J’ai votre lettre du 5 courant.  On menace effectivement d’exercer en toute rigueur les libraires de France.  Ces entraves gêneront fort ce commerce.  Peut-être les perquisitions que l’on fait ne seront-elles que momentanées.  Je le souhaite pour que nos liaisons ne restent pas en suspens.  Je ne puis adhérer à d’autres conventions que celles déjà fixées depuis le commencement de notre correspondance.  Il vient de m’arriver 2 balles sans obstacles par Lyon et Orléans.  J’attends la vôtre sous adresse de M. Couret de Villeneuve.  Vous ne me dites pas si elle a passé ou non, il me semble qu’elle tarde bien. Aussitôt rendue et vérification faite, vous en aurez le montant suivant que je vous ai promis par ma lettre 27 août.  Il vaut mieux user de prudence que de l’exposer.  Il faudra donc laisser les articles crus prohibés pour un temps et s’en tenir à ceux qui ne sont pas sujets à censure et confiscation.  Cette sévérité paraît fort intriguer divers libraires de province.  Le subdélégué de Chatellerault a, m’a-t-on écrit, été obligé de faire visite chez les imprimeurs de la ville et y ayant trouvé 50 Terray, ils ont été séquestrés.  Les intendants sont, dit-on, chargés d’ordres de faire rechercher chez tous les imprimeurs.  Il faut qu’il y ait quelques écrits contre le gouvernement qu’on veuille arrêter.  En outre les libraires de Paris se plaignent amèrement contre les productions de vos typographies qui leur font grand tort, ne pouvant, ou ne voulant, pas aller concurremment avec vous pour les prix.  Quelques avis me sont venus que l’on m’avait cité pour débiter libre, sans être libraire.  Je ne crains point de concurrence ici, n’y ayant pas de libraire et je ne vends rien au particulier de la ville.  J’ai parlé à ce sujet à notre subdélégué pour qu’il veuille me permettre de tenir libri, et il peut même me recevoir libraire.  Il me promit de faire ce qui me serait utile, tout se pouvant accorder sans le compromettre.  D’ailleurs, on m’a assuré que cette permission de tenir et recevoir libri peut s’obtenir facilement auprès de M. Bertin, ministre aux parties casuelles et que cela doit peu coûter.  J’emploierai quelques amis s’il le faut, jusqu’ici je n’ai rien vu.  Si on était autorisé à faire visite chez moi je n’y aurais que des usages et productions tolérés.  Mes expéditions en province n’ont point subi jusqu’ici de contradiction. 

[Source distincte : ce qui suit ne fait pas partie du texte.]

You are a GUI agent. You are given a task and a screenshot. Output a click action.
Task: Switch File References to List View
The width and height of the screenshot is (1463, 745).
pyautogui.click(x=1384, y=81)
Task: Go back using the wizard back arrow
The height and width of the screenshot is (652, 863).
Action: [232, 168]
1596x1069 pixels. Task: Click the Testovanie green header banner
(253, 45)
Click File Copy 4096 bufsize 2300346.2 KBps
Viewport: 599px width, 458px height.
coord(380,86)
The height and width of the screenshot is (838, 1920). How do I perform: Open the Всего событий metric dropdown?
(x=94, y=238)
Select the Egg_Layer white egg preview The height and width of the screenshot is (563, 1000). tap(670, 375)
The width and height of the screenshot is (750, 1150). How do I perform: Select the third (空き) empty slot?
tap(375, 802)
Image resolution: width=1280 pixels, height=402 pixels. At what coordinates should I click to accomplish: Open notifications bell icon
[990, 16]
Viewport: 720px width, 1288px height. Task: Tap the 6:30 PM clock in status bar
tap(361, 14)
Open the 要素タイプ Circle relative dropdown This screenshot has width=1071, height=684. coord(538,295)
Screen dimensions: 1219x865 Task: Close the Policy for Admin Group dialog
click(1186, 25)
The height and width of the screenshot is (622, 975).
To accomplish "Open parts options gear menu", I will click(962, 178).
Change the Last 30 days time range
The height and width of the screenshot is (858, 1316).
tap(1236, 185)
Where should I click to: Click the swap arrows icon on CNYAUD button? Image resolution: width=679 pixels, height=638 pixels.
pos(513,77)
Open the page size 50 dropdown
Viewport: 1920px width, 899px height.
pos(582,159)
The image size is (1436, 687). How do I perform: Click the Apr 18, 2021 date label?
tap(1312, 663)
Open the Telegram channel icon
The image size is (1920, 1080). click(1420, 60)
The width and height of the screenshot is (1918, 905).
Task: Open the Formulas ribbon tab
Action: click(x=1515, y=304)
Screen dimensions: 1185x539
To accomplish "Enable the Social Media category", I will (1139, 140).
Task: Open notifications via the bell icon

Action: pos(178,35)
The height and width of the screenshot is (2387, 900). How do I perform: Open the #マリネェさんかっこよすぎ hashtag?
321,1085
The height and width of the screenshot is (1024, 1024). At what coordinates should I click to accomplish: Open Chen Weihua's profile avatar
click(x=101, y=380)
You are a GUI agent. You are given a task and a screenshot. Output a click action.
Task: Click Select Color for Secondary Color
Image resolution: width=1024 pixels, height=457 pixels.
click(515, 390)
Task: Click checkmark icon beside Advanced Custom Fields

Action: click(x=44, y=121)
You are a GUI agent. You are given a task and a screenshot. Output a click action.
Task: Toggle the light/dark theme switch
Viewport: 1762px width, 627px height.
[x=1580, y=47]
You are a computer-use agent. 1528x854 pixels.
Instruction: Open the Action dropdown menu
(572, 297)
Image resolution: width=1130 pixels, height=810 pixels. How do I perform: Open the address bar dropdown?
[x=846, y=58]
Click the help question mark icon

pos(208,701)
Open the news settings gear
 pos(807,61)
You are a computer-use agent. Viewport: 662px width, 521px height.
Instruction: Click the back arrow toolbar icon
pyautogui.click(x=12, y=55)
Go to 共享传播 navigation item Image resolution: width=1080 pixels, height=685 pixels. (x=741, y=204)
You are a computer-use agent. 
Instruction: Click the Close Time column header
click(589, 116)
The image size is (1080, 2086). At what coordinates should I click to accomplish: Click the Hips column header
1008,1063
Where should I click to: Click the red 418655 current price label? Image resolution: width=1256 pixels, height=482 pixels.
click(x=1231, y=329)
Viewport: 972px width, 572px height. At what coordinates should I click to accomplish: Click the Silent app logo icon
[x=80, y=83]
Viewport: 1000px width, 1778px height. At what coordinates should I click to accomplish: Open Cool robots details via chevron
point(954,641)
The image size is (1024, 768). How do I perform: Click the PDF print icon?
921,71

J’ai beau m’informer de votre débiteur Le Planquais.  Il est introuvable, ainsi que 3 à 4 autres qui me doivent.  Aussi je renonce à traiter à terme avec gens sans domicile.  Un huissier de Coutances en Normandie est chargé de ma part de faire des perquisitions dans ce diocèse-là, car tous ces colporteurs en font.  J’ai remis la provision de mes billets chez Valliennne à votre ordre en ce mois et je vais m’occuper de celle pour celui qui échoit en novembre. 

Laissant donc les ouvrages suspects, pour me procurer les imperfections notées, adressez-moi avec le 5e volume de votre Description des arts :

10 à 12 Millot

52 pr 50 Anecdotes de l’illustre voyageur en 2 vols., ou point, s’il n’est pas complet

6 à 8 Dictionnaire de Bomare, dernière édition avec les augmentations de MM. de Haller etc., 8°

12 Dorat, 6 vols., 8° portrait à L.8

12 Questions sur l’Encyclopédie de L.8 à L.9 l’exemplaire

12 Voyageur français, 22 vols. de L.20 à 22 le vol.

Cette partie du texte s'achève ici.